Asian/Pacific Islander (API) communities in the United States often reside in metropolitan areas with distinct social and environmental attributes. Residence in an ethnic enclave, a socially distinct area, is associated with lower gestational diabetes mellitus (GDM) risk, yet exposure to high levels of air pollution, including volatile organic compounds (VOCS), is associated with increased GDM risk. We examined the joint effects of ethnic enclaves and VOCs to better understand GDM risk among API women, the group with the highest prevalence of GDM.

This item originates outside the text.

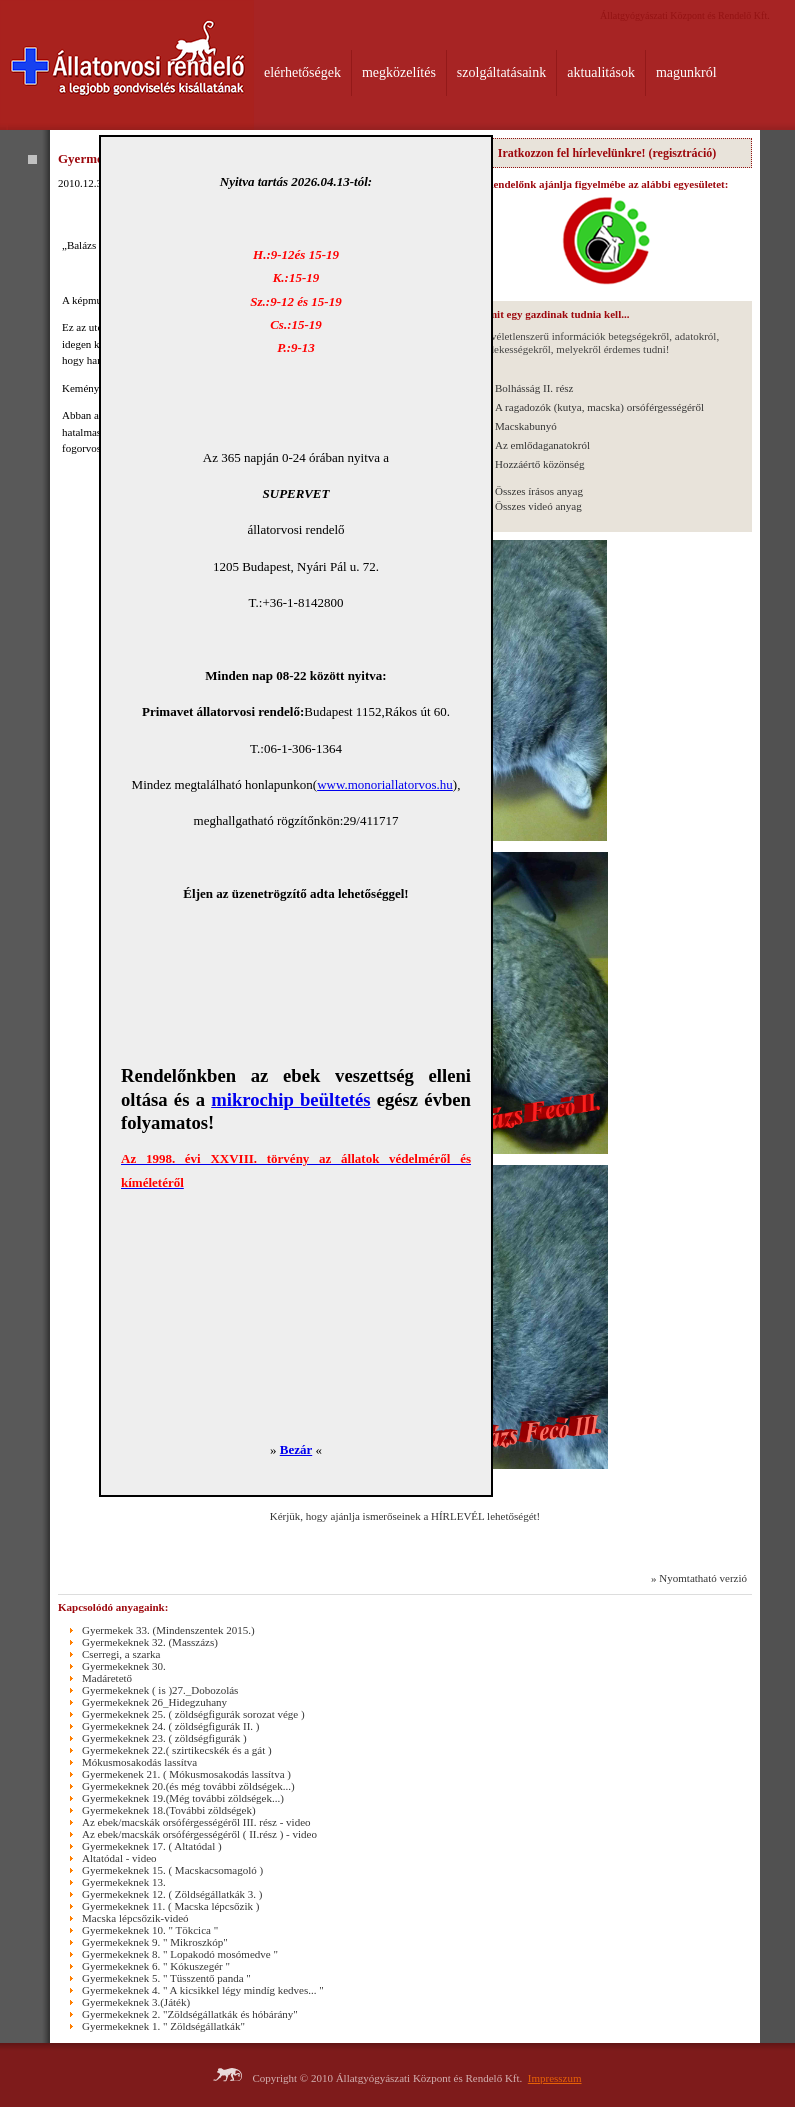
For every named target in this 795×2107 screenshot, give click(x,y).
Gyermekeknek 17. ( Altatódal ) (152, 1846)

We examined 9069 API births in the Consortium on Safe Labor (19 hospitals, 2002-2008). API ethnic enclaves were defined as areas ≥66th percentile for percent API residents, dissimilarity (geographic dispersal of API and White residents), and isolation (degree that API individuals interact with another API individual). High levels of 14 volatile organic compounds (VOC) were defined as ≥75th percentile. Four joint categories were created for each VOC: Low VOC/Enclave (reference group), Low VOC/No Enclave, High VOC/Enclave, High VOC/No Enclave. GDM was reported in medical records. Hierarchical logistic regression estimated odds ratios (OR) and 95% confidence intervals (95%CI) between joint exposures and GDM, adjusted for maternal factors and area-level poverty. Risk was estimated for 3-months preconception and first trimester exposures.
Enclave residence was associated with lower GDM risk regardless of VOC exposure. Preconception benzene exposure was associated with increased risk when women resided outside enclaves [High VOC/No Enclave (OR:3.45, 95%CI:1.77,6.72)], and the effect was somewhat mitigated within enclaves, [High VOC/Enclave (OR:2.07, 95%:1.09,3.94)]. Risks were similar for 12 of 14 VOCs during preconception and 10 of 14 during the first trimester.
API residence in non-enclave areas is associated with higher GDM risk, regardless of VOC level. Ethnic enclave residence may mitigate effects of VOC exposure, perhaps due to lower stress levels. The potential benefit of ethnic enclaves warrants further study.
美国的亚太裔(API)社区通常居住在具有独特社会和环境特征的大都市区。居住在少数民族飞地,一个社会上独特的区域,与较低的妊娠糖尿病(GDM)风险相关,然而,暴露于高水平的空气污染,包括挥发性有机化合物(VOCS),与增加的 GDM 风险相关。我们研究了种族飞地和 VOC 的共同作用,以更好地了解 API 女性(GDM 患病率最高的群体)的 GDM 风险。
我们研究了 19 家医院在 2002 年至 2008 年期间的“安全分娩联盟”中的 9069 名 API 出生情况。API 种族飞地的定义是 API 居民比例≥66%、相似性(API 和白人居民的地理分散程度)和隔离度(API 个体与另一个 API 个体相互作用的程度)≥75%的 14 种挥发性有机化合物(VOC)的高浓度。创建了四个 VOC 联合类别:低 VOC/飞地(参考组)、低 VOC/无飞地、高 VOC/飞地、高 VOC/无飞地。GDM 是在医疗记录中报告的。分层逻辑回归估计了联合暴露与 GDM 之间的优势比(OR)和 95%置信区间(95%CI),调整了产妇因素和区域贫困水平。风险估计了受孕前 3 个月和妊娠早期的暴露情况。
无论 VOC 暴露如何,飞地居住都与较低的 GDM 风险相关。在妇女居住在飞地之外时,苯的孕前暴露与风险增加相关[高 VOC/无飞地(OR:3.45,95%CI:1.77,6.72)],而在飞地内,这种效应有所缓解[高 VOC/飞地(OR:2.07,95%:1.09,3.94)]。在受孕前和妊娠早期的 14 种 VOC 中有 12 种和 14 种中的 10 种风险相似。
无论 VOC 水平如何,API 居住在非飞地地区与较高的 GDM 风险相关。种族飞地居住可能会减轻 VOC 暴露的影响,这可能是由于压力水平较低。种族飞地的潜在好处值得进一步研究。